Saturday, 10 November 2012

To see ourselves as others see us...

The beautiful church of St Patrick, Soho Square, gave hospitality to the Ordinariate this week.  It provided the venue for a conference looking at how we might engage with the new evangelization.

The Communications director giving directions

We had hoped to have Fr Allan Hawkins from Arlington, Texas, with us - alas, he had a nasty accident on a Metro escalator in Paris and was unable to be present; but at very short notice Fr Aidan Nichols OP spoke to us - as our Ordinary called him, 'the silver lining in the cloud of Fr Allan's indisposition'.

                                                                Eighty participants begin to settle down

He spoke about the current situation of Christians, and specifically the Catholic Church, in England. He perceived a gap, and reckoned that this was a gap which the Ordinariate was well equipped to fill. Although numbers attending Mass had held up, this was largely thanks  to immigration. The numbers of native born Catholics  had been declining, and former Anglo-Catholics continued to embody the 'natural form' of English Spirituality.

Fr Nicholls attends to a questioner

The Lineamenta of the recent Synod of Bishops had pointed to the need for the Spiritual  Care of worshipping Catholics,  for mission activity towards non Catholics,  and a New Evangelization towards post-Christians.
The Ordinariate, unlike any other Catholics, were equipped because of their history to fill the gap in the "long narrative of Albion". We came from that 'sporadic resurgence of catholicism' which was apparent throughout the history of the Church of England since the Reformation.  We had the advantage of not having experienced the disagreements in the Catholic Church which followed Vatican II. We were capable of being both entirely Orthodox in Faith, but ready to look at new methods of evangelizing. We should seek modern means communication to counter the assumptions of modernity in our day - as, in his time, T.S. Eliot had done. Fr Aidan perceived that we had a head-start over many Catholics in regard to Catechesis; our people had had to learn the faith to defend it against others in the Church of England

Attending to the inner man (and woman)

After a  lively question session, St Patrick's laid on a substantial lunch for us, then we were back in our seats for Part II,  

Washing up?
Fr Paul Richardson gave us four models of today's church. The first took account of secularisation to  explain where we were; and from this perspective the outlook was grim (despite the success of some Evangelicals in reaching the young.  The second model looked at New Forms of Spirituality; Christianity was not dying, but changing - so  the widespread interest in life after death &c the paranormal  - and a diminishing trust in science. But, asked Fr Paul, did this really stand up? Certainly  it had to do with the individualism and therapeutic mindset of today; but could a person be called 'spiritual' simply becaus he favoured alternative medicine?

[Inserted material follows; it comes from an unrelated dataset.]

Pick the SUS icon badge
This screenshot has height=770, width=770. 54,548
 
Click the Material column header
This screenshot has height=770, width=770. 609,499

Fr Richardson amends his text

The third picture was of believing without belonging - a notion favoured by Grace Davey of Exeter University. That was to treat the Church like a Public Unitlity, there when you wanted it. But we have to pay our Utility bills; and increasingly many see no need to support any Church.

Finally, there was the element of Church Growth; immigration had a great deal to do with this, and there are half a million people who belong to Black Majority Churches in this country. Holy Trinity Brompton had reached out to the affluent young in London. Catholics are doing well among ethnic communities; though insisted Fr Paul, there are other growth areas within the Catholic Church.
He listed too such innovations asCafe Church, Messy Church and so on; and commented on the numbers who vist Cathedrals, not just as tourists but certainly as pilgrims.

He told us we must teach the basics of the faith, which are non-negotiable; but we must deal with and use the importance of experience; and here he saw links between some modern evangelical spirituality, and Ignatian spirituality.  The Church of England, despite its apparent diversity of worship, had never been able to include men like Wesley or Newman. They didnot fit the Anglican mould. The Catholic Church was far more genuinely diverse, with its different rites, its different styles of worship, it various Religous Orders: and now the Ordinariate was herfe to add to the mix.

Fr Elliott Smith contributing to the Patrimony of Music

After another Q&A session, a lovely Mass celebrated (from the Book of Divine Worship) by our Ordinary. The Preacher was the Parish Priest of St Patrick's, Fr Alexander Sherbrooke, who gave us great encouragement. As Mgr Keith said, it is only Catholics who are NOT in the Ordinariate who can tell us what is our Patrimony; try  to do  it  ouurselves, and it sounds like boasting. The three who addressed us today all gave us great encouragement to work away as leaven or salt, and to do so with  patience.


  1. Talking of accidents, it was announced in Oxford tonight that Fr Hunwicke had fallen down some stairs in Rome and wrecked his shoulder. He is now out of hospital and undergoing physiotherapy. Prayers will help ...

  2. I'm sorry to descend to the frivolous in the presence of the significant (p'raps it's part of the patrimony) but has anyone else noticed the striking similarity between the Communications Director (top photo) and the Chancellor of the Exchequer?